Las infecciones son algo común, que todas las personas experimentamos a lo largo de nuestra vida. Normalmente, el cuerpo humano (con ayuda, a veces, de intervenciones médicas) las combate y no causan ningún problema grave; sin embargo, algunas de ellas pueden llegar a provocar complicaciones muy graves e incluso ser letales. La sepsis o septicemia es uno de los extremos más severos a los que puede llegar una infección.
¿Qué es una sepsis?
La sepsis es una complicación de una infección que se produce por una respuesta inmunitaria generalizada que llega a dañar los propios tejidos. Normalmente, es el resultado de la propagación de la infección por todo el cuerpo a través del torrente sanguíneo, aunque no siempre es así.
En la mayoría de los casos, las infecciones que provocan sepsis son bacterianas, aunque también pueden ser víricas o por otros microorganismos, y frecuentemente parten desde órganos como los pulmones, el estómago o la vejiga.
¿Cuáles son sus síntomas?
La sepsis tiene una sintomatología bastante característica que, incluso, puede ser crucial para diagnosticarla cuando la infección no sea detectable en la sangre.
Concretamente, se producen cambios en el estado mental (que pueden incluir desorientación y confusión), un descenso importante de la presión arterial sistólica y una elevación de la frecuencia respiratoria.
Otros signos que pueden aparecer son fiebre, escalofríos, frecuencia cardíaca rápida y sarpullido.
A medida que la condición progresa, algunos órganos vitales como el cerebro, el corazón o los riñones pueden ver afectado su flujo sanguíneo; igualmente, pueden formarse pequeños coágulos o hemorragias, que pueden dañar seriamente algunos tejidos. Por ello, pueden producirse fallos orgánicos a veces irreversibles.
¿Cómo se trata?
El tratamiento debe ser temprano y agresivo para maximizar las posibilidades de supervivencia del paciente. Por ello, es imprescindible el ingreso en la Unidad de Cuidados Intensivos (UCI) con un control constante y minucioso, y el paciente puede requerir medidas para estabilizar la frecuencia cardíaca y la respiración o una diálisis si la función renal se ve afectada.

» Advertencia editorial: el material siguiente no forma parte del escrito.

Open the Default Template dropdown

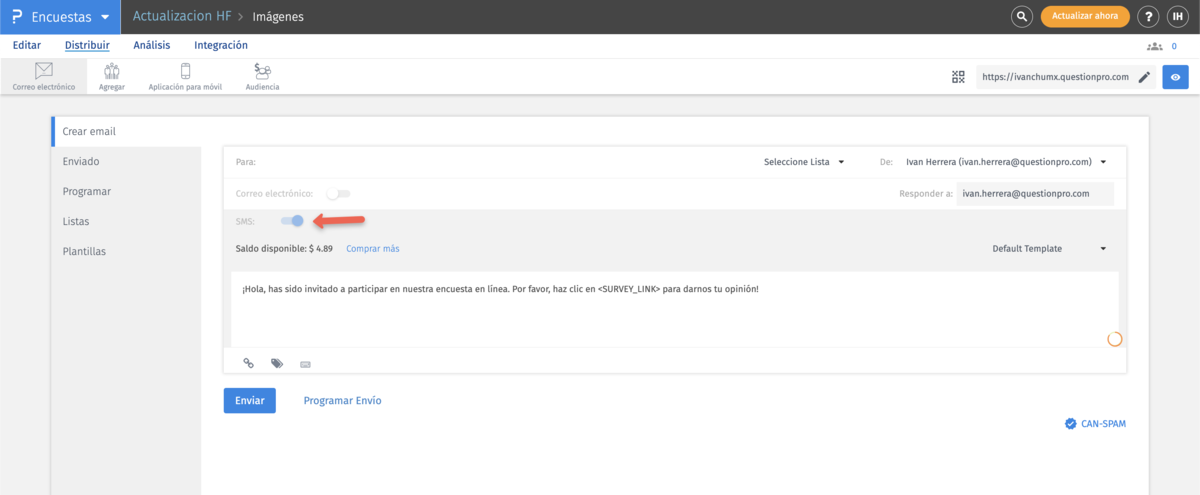click(x=1049, y=249)
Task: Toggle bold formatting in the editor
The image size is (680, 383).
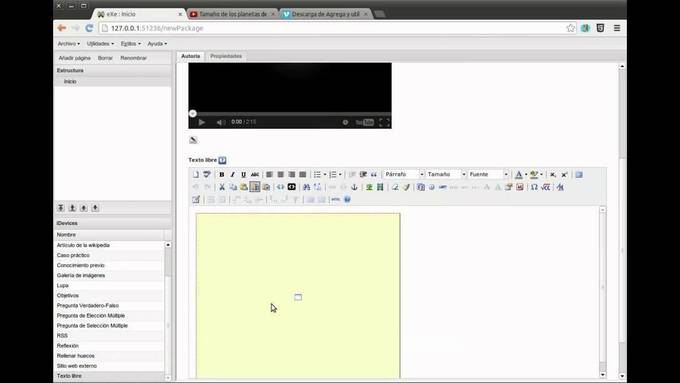Action: click(x=222, y=174)
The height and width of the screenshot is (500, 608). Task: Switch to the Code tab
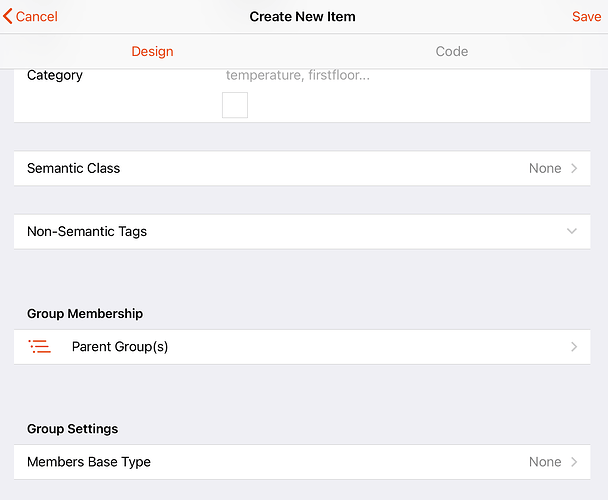(452, 51)
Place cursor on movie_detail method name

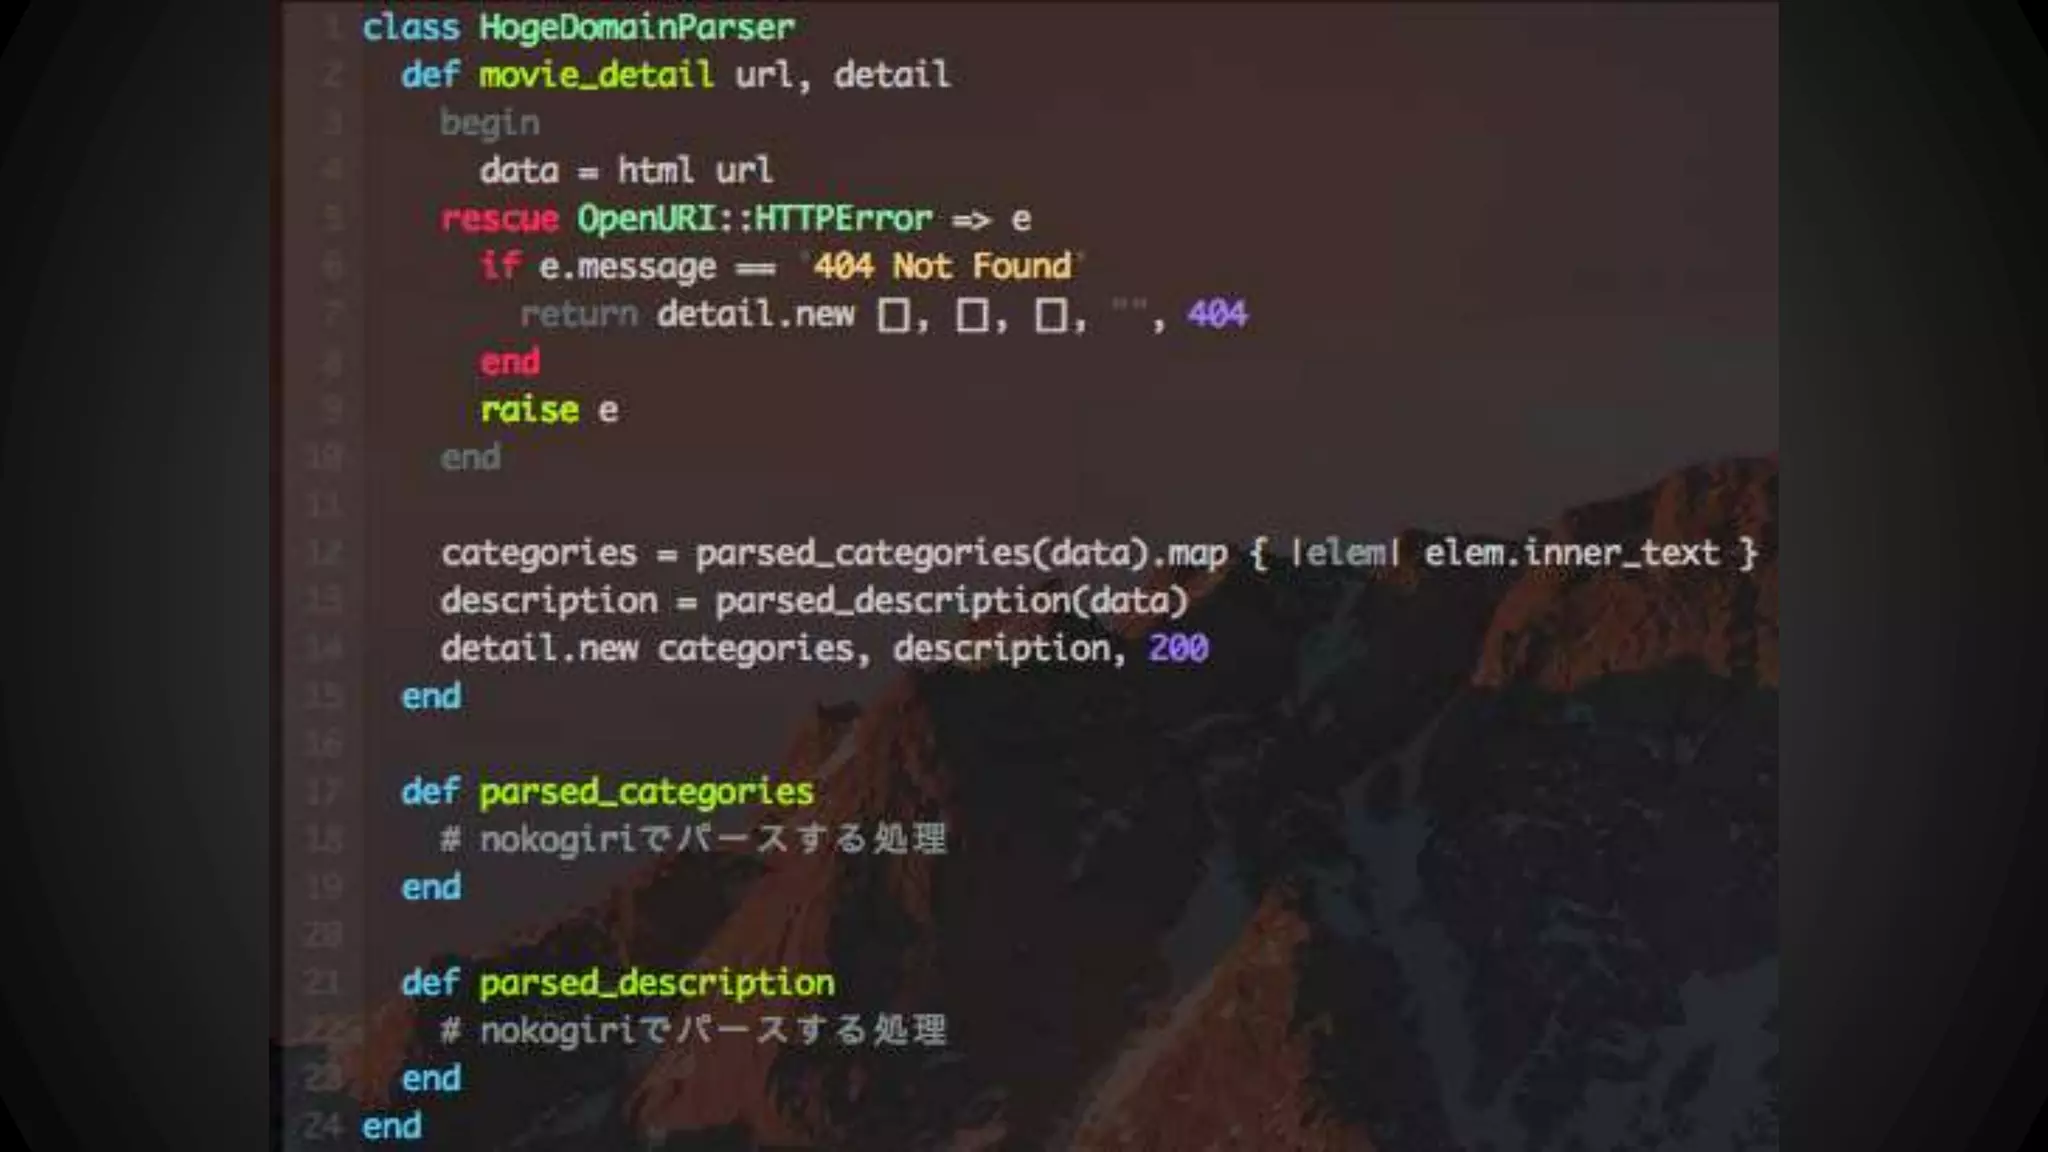coord(596,75)
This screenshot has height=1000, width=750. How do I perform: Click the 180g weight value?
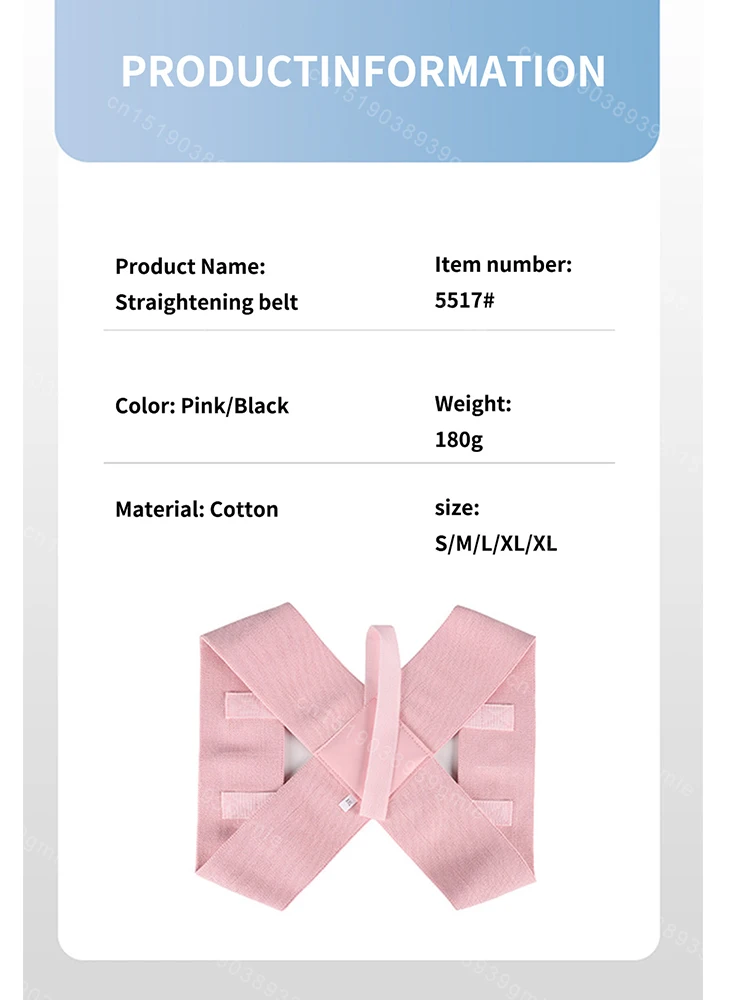click(459, 439)
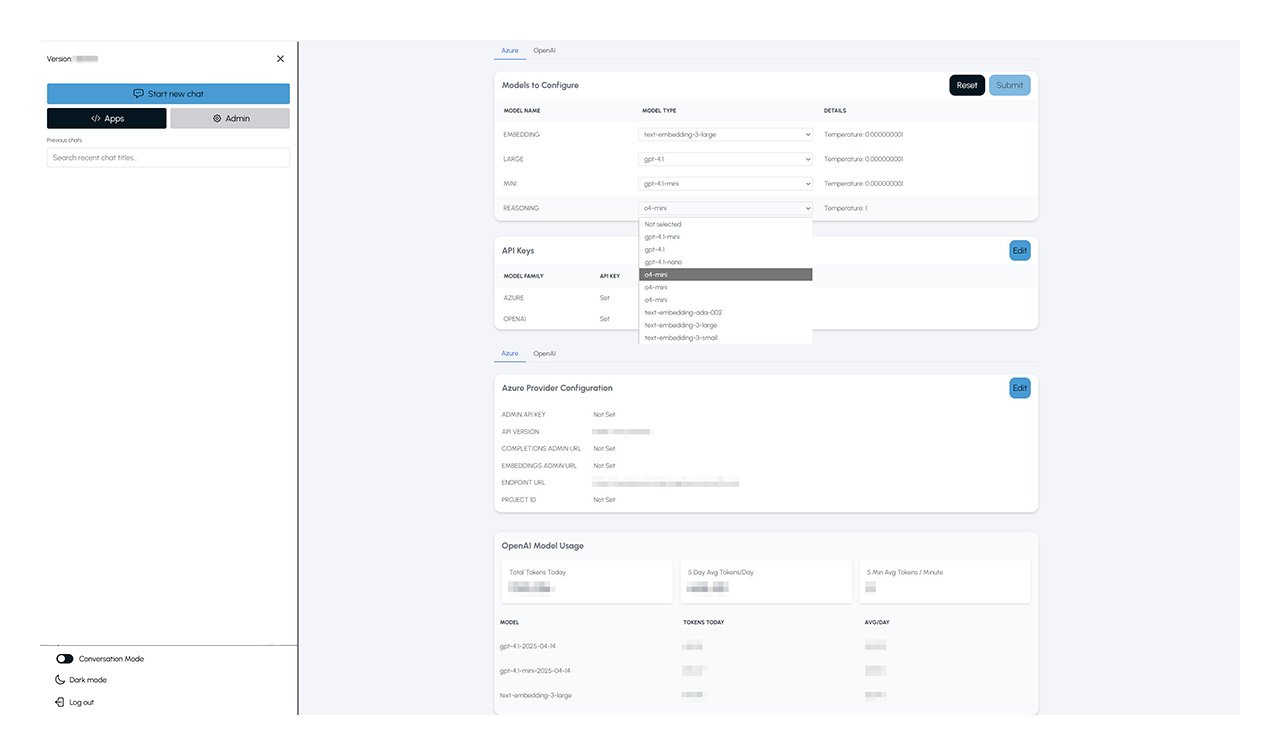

Cuando el origen sea una infección bacteriana, en un momento inicial pueden emplearse antibióticos de amplio espectro por vía intravenosa (eficaces contra una gran variedad de bacterias), que pueden sustituirse por uno más específico una vez que se confirme cuál es la especie concreta de bacteria.
Igualmente, la administración de líquidos por vía intravenosa se emplea para elevar la presión sanguínea e hidratar al paciente; si aún continúa siendo demasiado baja, también se pueden administrar medicamentos vasopresores.
Estas líneas de actuación pueden complementarse con dosis bajas de corticosteroides, insulina, medicamentos que actúan sobre el sistema inmunitario y analgésicos o sedantes.
También puede ser necesario recurrir a la cirugía para eliminar fuentes de infección como abscesos o gangrena.